# PROMPT:
Below are some records; retype all of them exactly.
Top of INFORMATION
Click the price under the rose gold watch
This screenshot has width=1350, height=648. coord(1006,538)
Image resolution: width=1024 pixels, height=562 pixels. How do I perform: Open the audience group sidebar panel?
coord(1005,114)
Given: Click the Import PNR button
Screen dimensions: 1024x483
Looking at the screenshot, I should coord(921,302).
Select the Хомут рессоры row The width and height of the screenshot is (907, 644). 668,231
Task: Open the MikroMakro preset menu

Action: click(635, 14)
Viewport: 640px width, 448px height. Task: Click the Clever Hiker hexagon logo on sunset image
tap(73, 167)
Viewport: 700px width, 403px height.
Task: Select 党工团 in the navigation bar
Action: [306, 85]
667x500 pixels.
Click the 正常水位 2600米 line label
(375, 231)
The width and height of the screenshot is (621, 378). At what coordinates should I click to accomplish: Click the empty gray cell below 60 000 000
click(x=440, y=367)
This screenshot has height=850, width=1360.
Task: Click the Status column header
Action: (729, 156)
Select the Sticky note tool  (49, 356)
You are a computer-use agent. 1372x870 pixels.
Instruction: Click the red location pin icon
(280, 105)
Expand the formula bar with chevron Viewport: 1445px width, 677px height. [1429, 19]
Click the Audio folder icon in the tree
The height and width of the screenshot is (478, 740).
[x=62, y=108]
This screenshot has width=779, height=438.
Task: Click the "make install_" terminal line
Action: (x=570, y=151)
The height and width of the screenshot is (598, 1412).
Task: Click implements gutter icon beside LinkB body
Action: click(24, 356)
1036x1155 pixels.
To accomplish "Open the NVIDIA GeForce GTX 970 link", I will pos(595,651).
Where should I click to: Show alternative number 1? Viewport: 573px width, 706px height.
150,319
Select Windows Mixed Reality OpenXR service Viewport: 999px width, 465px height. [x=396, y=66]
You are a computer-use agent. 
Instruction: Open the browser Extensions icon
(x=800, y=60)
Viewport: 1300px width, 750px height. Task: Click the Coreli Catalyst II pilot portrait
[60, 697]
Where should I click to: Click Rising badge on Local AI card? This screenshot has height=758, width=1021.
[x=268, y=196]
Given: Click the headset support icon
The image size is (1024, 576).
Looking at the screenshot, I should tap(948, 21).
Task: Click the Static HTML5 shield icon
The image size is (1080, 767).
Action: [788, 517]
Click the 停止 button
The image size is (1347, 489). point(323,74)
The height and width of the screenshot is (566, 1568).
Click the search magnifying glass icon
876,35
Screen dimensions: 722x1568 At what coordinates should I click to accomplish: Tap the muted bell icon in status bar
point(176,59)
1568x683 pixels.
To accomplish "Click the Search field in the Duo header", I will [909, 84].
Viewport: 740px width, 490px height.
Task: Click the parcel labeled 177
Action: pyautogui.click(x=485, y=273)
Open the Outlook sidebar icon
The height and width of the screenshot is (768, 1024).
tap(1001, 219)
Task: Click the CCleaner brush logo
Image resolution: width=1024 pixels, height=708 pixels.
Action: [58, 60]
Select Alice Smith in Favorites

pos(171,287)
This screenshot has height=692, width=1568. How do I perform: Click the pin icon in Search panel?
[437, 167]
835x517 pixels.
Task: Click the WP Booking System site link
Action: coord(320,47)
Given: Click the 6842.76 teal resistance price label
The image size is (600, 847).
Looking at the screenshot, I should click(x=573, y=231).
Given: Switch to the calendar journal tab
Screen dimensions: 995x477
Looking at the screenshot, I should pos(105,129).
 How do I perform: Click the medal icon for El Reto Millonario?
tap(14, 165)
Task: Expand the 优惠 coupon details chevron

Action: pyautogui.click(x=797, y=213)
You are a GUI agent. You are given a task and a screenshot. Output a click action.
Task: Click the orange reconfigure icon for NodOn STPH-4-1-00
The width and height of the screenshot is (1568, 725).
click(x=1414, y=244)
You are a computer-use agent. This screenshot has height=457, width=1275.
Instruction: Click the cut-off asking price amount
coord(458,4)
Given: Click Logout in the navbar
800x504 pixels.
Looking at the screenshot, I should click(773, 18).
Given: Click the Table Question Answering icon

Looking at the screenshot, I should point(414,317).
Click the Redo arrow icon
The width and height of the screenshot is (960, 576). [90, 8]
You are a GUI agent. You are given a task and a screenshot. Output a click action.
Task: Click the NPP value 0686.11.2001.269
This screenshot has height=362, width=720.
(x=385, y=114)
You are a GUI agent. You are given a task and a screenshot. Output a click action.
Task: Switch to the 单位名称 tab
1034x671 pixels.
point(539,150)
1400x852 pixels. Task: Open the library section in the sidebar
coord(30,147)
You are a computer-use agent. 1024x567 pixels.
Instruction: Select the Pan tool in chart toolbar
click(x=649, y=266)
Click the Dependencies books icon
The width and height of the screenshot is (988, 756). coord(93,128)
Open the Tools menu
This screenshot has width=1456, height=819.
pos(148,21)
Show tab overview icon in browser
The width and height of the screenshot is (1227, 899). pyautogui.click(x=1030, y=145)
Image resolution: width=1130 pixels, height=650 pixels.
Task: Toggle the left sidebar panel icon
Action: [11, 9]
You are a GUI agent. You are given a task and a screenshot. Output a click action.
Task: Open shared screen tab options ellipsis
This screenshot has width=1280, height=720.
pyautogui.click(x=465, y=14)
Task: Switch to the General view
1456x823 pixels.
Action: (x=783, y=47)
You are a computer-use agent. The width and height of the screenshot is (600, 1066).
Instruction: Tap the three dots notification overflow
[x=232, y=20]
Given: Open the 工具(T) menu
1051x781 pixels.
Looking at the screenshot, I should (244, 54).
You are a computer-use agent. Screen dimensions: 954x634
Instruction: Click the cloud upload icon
Bottom of INFORMATION
# RESPONSE:
Click the price under the rose gold watch
This screenshot has width=1350, height=648. coord(1006,538)
Image resolution: width=1024 pixels, height=562 pixels. How do I perform: Open the audience group sidebar panel?
coord(1005,114)
Given: Click the Import PNR button
Screen dimensions: 1024x483
Looking at the screenshot, I should coord(921,302).
Select the Хомут рессоры row The width and height of the screenshot is (907, 644). 668,231
Task: Open the MikroMakro preset menu

Action: click(635, 14)
Viewport: 640px width, 448px height. Task: Click the Clever Hiker hexagon logo on sunset image
tap(73, 167)
Viewport: 700px width, 403px height.
Task: Select 党工团 in the navigation bar
Action: [306, 85]
667x500 pixels.
Click the 正常水位 2600米 line label
(375, 231)
The width and height of the screenshot is (621, 378). At what coordinates should I click to accomplish: Click the empty gray cell below 60 000 000
click(x=440, y=367)
This screenshot has height=850, width=1360.
Task: Click the Status column header
Action: (729, 156)
Select the Sticky note tool  (49, 356)
You are a computer-use agent. 1372x870 pixels.
Instruction: Click the red location pin icon
(280, 105)
Expand the formula bar with chevron Viewport: 1445px width, 677px height. [1429, 19]
Click the Audio folder icon in the tree
The height and width of the screenshot is (478, 740).
[x=62, y=108]
This screenshot has width=779, height=438.
Task: Click the "make install_" terminal line
Action: (x=570, y=151)
The height and width of the screenshot is (598, 1412).
Task: Click implements gutter icon beside LinkB body
Action: click(24, 356)
1036x1155 pixels.
To accomplish "Open the NVIDIA GeForce GTX 970 link", I will pos(595,651).
Where should I click to: Show alternative number 1? Viewport: 573px width, 706px height.
150,319
Select Windows Mixed Reality OpenXR service Viewport: 999px width, 465px height. [x=396, y=66]
You are a computer-use agent. 
Instruction: Open the browser Extensions icon
(x=800, y=60)
Viewport: 1300px width, 750px height. Task: Click the Coreli Catalyst II pilot portrait
[60, 697]
Where should I click to: Click Rising badge on Local AI card? This screenshot has height=758, width=1021.
[x=268, y=196]
Given: Click the headset support icon
The image size is (1024, 576).
Looking at the screenshot, I should tap(948, 21).
Task: Click the Static HTML5 shield icon
The image size is (1080, 767).
Action: [788, 517]
Click the 停止 button
The image size is (1347, 489). point(323,74)
The height and width of the screenshot is (566, 1568).
Click the search magnifying glass icon
876,35
Screen dimensions: 722x1568 At what coordinates should I click to accomplish: Tap the muted bell icon in status bar
point(176,59)
1568x683 pixels.
To accomplish "Click the Search field in the Duo header", I will [909, 84].
Viewport: 740px width, 490px height.
Task: Click the parcel labeled 177
Action: pyautogui.click(x=485, y=273)
Open the Outlook sidebar icon
The height and width of the screenshot is (768, 1024).
tap(1001, 219)
Task: Click the CCleaner brush logo
Image resolution: width=1024 pixels, height=708 pixels.
Action: [58, 60]
Select Alice Smith in Favorites

pos(171,287)
This screenshot has height=692, width=1568. How do I perform: Click the pin icon in Search panel?
[437, 167]
835x517 pixels.
Task: Click the WP Booking System site link
Action: coord(320,47)
Given: Click the 6842.76 teal resistance price label
The image size is (600, 847).
Looking at the screenshot, I should click(x=573, y=231).
Given: Switch to the calendar journal tab
Screen dimensions: 995x477
Looking at the screenshot, I should pos(105,129).
 How do I perform: Click the medal icon for El Reto Millonario?
tap(14, 165)
Task: Expand the 优惠 coupon details chevron

Action: pyautogui.click(x=797, y=213)
You are a GUI agent. You are given a task and a screenshot. Output a click action.
Task: Click the orange reconfigure icon for NodOn STPH-4-1-00
The width and height of the screenshot is (1568, 725).
click(x=1414, y=244)
You are a computer-use agent. This screenshot has height=457, width=1275.
Instruction: Click the cut-off asking price amount
coord(458,4)
Given: Click Logout in the navbar
800x504 pixels.
Looking at the screenshot, I should click(773, 18).
Given: Click the Table Question Answering icon

Looking at the screenshot, I should point(414,317).
Click the Redo arrow icon
The width and height of the screenshot is (960, 576). [90, 8]
You are a GUI agent. You are given a task and a screenshot. Output a click action.
Task: Click the NPP value 0686.11.2001.269
This screenshot has height=362, width=720.
(x=385, y=114)
You are a GUI agent. You are given a task and a screenshot. Output a click action.
Task: Switch to the 单位名称 tab
1034x671 pixels.
point(539,150)
1400x852 pixels. Task: Open the library section in the sidebar
coord(30,147)
You are a computer-use agent. 1024x567 pixels.
Instruction: Select the Pan tool in chart toolbar
click(x=649, y=266)
Click the Dependencies books icon
The width and height of the screenshot is (988, 756). coord(93,128)
Open the Tools menu
This screenshot has width=1456, height=819.
pos(148,21)
Show tab overview icon in browser
The width and height of the screenshot is (1227, 899). pyautogui.click(x=1030, y=145)
Image resolution: width=1130 pixels, height=650 pixels.
Task: Toggle the left sidebar panel icon
Action: [11, 9]
You are a GUI agent. You are given a task and a screenshot. Output a click action.
Task: Open shared screen tab options ellipsis
This screenshot has width=1280, height=720.
pyautogui.click(x=465, y=14)
Task: Switch to the General view
1456x823 pixels.
Action: (x=783, y=47)
You are a computer-use agent. The width and height of the screenshot is (600, 1066).
Instruction: Tap the three dots notification overflow
[x=232, y=20]
Given: Open the 工具(T) menu
1051x781 pixels.
Looking at the screenshot, I should (244, 54).
You are a computer-use agent. Screen dimensions: 954x634
Instruction: Click the cloud upload icon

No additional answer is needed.